A insegurança e os problemas económicos do país são as principais razões que levam os venezuelanos a emigrar, de acordo com o venezuelano Tomás Páez, doutorado em Planificação, que apresentou o livro "A voz da diáspora venezuelana" - estimada em 1,5 milhões de pessoas.

Para Paéz, os emigrantes são "um imenso capital" que pode ajudar à reconstrução do país.

O professor fez votos de que o apoio internacional prevaleça e que "o Eurolat e a Comissão Europeia respondam", defendendo que "os prazos do referendo sejam respeitados para que este se possa realizar e se possa sair democrática e pacificamente da situação grave em que se encontra o país", numa referência à consulta popular contra o Presidente venezuelano, Nicolás Maduro, que a oposição reclama na Venezuela, mas que é rejeitada pelo Governo.

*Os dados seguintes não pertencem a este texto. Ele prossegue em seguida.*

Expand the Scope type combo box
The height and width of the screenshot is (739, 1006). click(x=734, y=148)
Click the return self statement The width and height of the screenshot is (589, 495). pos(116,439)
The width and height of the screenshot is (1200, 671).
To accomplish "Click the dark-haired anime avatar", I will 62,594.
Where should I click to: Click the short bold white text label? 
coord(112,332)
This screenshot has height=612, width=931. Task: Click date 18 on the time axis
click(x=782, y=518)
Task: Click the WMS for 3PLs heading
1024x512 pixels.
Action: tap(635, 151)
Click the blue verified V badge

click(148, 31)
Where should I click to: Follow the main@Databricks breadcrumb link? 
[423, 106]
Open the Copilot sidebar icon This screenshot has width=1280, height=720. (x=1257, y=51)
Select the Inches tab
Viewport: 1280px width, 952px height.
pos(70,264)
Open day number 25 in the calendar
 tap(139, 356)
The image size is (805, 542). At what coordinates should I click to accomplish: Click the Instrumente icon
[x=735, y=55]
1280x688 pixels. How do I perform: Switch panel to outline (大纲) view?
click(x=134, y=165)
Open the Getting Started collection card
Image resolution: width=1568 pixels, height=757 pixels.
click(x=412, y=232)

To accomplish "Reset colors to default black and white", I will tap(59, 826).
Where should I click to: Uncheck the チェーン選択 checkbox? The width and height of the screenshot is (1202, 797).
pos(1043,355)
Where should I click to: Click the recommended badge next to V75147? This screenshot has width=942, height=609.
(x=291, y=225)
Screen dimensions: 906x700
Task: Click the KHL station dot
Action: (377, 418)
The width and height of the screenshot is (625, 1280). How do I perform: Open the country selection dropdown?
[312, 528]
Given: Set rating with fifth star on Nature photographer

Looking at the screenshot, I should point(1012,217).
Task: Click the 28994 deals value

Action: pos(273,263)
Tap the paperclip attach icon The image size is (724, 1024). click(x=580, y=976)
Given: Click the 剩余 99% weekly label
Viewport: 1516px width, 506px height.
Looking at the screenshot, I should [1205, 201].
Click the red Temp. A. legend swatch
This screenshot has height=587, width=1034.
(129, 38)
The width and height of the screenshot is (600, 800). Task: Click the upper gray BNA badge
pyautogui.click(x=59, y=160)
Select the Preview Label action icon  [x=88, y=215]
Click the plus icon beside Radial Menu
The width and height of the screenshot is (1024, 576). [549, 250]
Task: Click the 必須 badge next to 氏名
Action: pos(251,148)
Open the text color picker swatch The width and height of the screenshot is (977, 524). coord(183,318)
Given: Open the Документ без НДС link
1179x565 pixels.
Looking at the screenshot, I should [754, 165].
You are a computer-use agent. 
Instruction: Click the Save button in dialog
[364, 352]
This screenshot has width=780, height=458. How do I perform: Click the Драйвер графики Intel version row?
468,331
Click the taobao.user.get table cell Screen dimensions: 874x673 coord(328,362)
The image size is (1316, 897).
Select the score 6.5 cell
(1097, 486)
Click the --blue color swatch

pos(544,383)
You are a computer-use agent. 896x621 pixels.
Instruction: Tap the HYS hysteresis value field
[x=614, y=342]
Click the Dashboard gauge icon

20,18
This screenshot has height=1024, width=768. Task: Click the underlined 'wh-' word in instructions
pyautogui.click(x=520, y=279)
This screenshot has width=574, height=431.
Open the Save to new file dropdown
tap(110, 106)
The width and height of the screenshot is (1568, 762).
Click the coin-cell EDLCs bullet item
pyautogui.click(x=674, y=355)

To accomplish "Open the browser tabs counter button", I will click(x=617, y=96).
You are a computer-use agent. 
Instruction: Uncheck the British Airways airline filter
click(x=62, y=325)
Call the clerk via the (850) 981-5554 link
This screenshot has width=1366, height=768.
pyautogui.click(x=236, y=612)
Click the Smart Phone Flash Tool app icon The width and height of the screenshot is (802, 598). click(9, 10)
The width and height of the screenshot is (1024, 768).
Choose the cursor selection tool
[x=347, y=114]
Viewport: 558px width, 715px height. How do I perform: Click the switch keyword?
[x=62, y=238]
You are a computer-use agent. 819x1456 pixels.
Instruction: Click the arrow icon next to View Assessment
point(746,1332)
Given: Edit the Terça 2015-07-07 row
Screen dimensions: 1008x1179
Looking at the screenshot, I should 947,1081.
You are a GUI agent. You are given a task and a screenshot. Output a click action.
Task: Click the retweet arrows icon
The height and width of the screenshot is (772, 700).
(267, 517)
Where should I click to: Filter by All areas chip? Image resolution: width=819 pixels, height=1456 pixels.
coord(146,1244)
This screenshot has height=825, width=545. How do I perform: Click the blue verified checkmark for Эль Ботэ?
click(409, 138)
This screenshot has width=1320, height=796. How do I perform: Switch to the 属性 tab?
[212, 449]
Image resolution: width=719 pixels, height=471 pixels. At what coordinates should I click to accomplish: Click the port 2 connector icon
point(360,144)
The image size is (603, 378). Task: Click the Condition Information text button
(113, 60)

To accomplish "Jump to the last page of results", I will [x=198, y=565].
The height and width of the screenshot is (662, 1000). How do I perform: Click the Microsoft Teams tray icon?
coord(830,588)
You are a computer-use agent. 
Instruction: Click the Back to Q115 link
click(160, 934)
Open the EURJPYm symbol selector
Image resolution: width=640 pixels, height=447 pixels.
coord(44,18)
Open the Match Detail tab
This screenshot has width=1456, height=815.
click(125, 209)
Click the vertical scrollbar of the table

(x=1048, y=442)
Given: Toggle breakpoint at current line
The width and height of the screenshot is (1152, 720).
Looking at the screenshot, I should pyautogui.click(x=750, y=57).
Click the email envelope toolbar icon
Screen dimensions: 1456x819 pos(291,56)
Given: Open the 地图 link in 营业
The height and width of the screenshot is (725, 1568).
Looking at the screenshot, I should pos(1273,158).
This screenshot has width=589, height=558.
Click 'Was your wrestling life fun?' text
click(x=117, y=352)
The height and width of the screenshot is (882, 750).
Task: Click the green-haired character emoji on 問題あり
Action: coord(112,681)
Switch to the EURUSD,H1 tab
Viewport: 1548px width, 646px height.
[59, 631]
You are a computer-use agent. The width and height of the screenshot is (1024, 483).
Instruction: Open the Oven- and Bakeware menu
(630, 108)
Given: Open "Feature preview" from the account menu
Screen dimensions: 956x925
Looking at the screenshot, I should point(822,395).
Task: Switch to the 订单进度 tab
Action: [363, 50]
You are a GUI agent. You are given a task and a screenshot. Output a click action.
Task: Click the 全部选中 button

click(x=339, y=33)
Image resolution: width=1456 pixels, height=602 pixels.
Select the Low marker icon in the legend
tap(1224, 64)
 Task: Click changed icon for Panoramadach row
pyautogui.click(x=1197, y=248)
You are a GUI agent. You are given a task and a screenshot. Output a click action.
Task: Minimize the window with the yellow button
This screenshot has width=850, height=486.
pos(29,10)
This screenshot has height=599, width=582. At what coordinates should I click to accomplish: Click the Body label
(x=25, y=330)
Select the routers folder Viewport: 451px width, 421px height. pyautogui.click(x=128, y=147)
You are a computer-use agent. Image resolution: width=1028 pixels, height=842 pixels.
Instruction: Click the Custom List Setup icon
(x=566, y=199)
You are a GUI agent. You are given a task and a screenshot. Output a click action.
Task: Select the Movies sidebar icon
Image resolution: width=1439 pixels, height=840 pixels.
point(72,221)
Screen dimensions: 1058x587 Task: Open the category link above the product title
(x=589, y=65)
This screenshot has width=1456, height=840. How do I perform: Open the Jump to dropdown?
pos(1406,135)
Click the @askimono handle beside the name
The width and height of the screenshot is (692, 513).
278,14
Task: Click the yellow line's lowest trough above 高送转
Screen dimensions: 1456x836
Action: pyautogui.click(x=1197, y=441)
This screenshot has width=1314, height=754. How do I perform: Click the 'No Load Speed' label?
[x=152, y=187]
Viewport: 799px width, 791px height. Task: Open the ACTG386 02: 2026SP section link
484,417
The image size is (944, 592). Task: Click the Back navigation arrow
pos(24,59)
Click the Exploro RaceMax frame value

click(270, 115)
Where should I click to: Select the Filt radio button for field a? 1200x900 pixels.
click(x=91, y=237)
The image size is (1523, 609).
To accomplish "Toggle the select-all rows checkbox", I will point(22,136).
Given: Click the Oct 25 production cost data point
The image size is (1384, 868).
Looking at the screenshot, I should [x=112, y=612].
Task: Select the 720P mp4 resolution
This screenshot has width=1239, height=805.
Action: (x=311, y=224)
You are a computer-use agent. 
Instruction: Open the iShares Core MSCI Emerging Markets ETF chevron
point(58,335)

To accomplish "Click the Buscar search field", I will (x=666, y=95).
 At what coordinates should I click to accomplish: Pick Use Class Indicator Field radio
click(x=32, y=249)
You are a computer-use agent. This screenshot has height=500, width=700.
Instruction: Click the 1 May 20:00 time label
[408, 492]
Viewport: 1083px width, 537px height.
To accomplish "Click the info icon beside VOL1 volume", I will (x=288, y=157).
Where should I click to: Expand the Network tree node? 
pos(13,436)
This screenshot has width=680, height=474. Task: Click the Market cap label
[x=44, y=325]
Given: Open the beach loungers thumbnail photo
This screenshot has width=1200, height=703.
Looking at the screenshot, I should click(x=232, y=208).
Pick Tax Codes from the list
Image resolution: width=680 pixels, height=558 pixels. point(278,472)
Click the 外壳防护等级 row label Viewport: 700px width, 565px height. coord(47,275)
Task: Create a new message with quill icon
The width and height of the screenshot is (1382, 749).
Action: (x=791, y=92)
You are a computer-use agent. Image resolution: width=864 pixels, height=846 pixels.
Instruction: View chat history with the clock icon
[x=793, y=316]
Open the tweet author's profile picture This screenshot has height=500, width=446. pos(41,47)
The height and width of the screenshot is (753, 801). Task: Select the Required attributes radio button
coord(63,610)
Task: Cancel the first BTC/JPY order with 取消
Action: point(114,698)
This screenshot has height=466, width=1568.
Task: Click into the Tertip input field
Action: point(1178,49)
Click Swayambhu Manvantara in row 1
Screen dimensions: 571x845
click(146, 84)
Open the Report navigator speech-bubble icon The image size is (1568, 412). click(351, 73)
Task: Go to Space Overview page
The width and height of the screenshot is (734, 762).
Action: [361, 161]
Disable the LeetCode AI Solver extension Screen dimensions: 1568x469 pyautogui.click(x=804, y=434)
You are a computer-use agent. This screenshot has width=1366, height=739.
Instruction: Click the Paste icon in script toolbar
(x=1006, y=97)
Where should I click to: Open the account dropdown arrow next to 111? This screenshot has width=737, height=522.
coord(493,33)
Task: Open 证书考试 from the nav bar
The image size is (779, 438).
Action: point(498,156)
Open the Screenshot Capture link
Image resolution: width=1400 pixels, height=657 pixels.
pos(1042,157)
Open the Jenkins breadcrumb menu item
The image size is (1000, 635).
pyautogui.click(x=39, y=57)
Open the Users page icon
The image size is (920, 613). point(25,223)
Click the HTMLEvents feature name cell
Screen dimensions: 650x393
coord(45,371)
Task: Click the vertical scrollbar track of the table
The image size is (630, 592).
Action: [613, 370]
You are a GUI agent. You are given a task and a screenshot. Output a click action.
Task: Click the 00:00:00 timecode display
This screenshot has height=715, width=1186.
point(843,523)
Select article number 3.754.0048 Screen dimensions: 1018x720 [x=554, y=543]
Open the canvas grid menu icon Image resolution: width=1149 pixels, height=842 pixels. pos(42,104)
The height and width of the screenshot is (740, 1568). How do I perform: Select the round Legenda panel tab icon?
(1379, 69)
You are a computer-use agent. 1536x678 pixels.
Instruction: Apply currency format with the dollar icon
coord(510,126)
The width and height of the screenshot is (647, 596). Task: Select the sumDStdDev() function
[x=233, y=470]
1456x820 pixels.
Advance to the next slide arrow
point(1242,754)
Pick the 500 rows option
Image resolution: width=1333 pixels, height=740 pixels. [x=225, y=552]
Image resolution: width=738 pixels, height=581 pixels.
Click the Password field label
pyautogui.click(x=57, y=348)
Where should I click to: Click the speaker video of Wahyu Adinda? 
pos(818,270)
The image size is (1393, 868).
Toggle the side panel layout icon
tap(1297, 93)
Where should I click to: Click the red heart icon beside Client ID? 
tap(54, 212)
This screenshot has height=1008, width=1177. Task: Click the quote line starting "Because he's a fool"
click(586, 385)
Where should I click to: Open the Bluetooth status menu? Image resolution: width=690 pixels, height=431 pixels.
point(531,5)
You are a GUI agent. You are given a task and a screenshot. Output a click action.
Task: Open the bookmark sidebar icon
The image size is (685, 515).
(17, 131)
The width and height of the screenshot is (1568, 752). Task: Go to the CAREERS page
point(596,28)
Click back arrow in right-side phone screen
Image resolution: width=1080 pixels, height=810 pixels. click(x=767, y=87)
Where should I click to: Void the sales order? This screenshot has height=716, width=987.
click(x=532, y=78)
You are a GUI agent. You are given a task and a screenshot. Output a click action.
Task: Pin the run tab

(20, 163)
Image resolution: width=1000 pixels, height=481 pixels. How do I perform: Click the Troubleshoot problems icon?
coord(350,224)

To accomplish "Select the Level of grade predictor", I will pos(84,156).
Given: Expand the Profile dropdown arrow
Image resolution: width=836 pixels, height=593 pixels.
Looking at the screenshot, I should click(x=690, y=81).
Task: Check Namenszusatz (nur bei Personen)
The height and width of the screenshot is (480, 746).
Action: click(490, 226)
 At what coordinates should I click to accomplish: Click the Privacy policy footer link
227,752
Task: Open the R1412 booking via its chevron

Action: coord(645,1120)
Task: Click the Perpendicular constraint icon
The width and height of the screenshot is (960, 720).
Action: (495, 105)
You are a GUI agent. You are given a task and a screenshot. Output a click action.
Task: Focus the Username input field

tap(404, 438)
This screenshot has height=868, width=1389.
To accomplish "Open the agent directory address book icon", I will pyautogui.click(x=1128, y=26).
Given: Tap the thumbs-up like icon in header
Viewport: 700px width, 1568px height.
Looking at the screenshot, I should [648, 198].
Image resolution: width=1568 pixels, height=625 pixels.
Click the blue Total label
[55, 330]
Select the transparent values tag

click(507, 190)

Também emocionado, Leopoldo López Gil, pai de Leopoldo López Mendoza, candidato presidencial do Partido Voluntad Popular, detido desde 2014, afirmou que a "Venezuela real" é o país onde as mães rezam para que os filhos cheguem a casa à noite, os jovens tiram cursos e não encontram trabalho, e as pessoas fazem filas para comprar comida e, na caixa, percebem que está tão cara que não conseguem pagar.

Mitzy Capiles, mulher do presidente da Câmara de Caracas, António Ledezma, opositor do regime de Nicolás Maduro, detido há mais de um ano, afirmou que atualmente "toda a gente se apercebe, no mundo, que já não se vive em democracia" na Venezuela.

"A tristeza com que acordamos todos os dias não se pode descrever sem lágrimas. Mas também há esperança", defendeu, garantindo que a vitória da oposição nas eleições foi "um passo espetacular".

A mulher relatou que o Governo avisou que levará à justiça os venezuelanos que falem mal do país, mas avisou: "Aqui não estamos a falar mal, estamos a falar a verdade".

José Inácio Faria afirmou que o Parlamento Europeu "pode fazer muito" pela Venezuela, mas também pediu a intervenção do Governo português, lembrando que há 1,5 milhões de portugueses e lusodescendentes naquele país.

O eurodeputado do MPT afirmou que Portugal tem "responsabilidades muito grandes" em relação àquele país, recordando que anteriores governos, como os de José Sócrates (PS), tiveram "um relacionamento muito próximo" com o ex-Presidente Hugo Chavéz e agora com o Presidente Nicolás Maduro, nomeadamente a nível económico.

"Não oiço dos nossos governantes e políticos uma palavra de apoio" perante a atual instabilidade, criticou.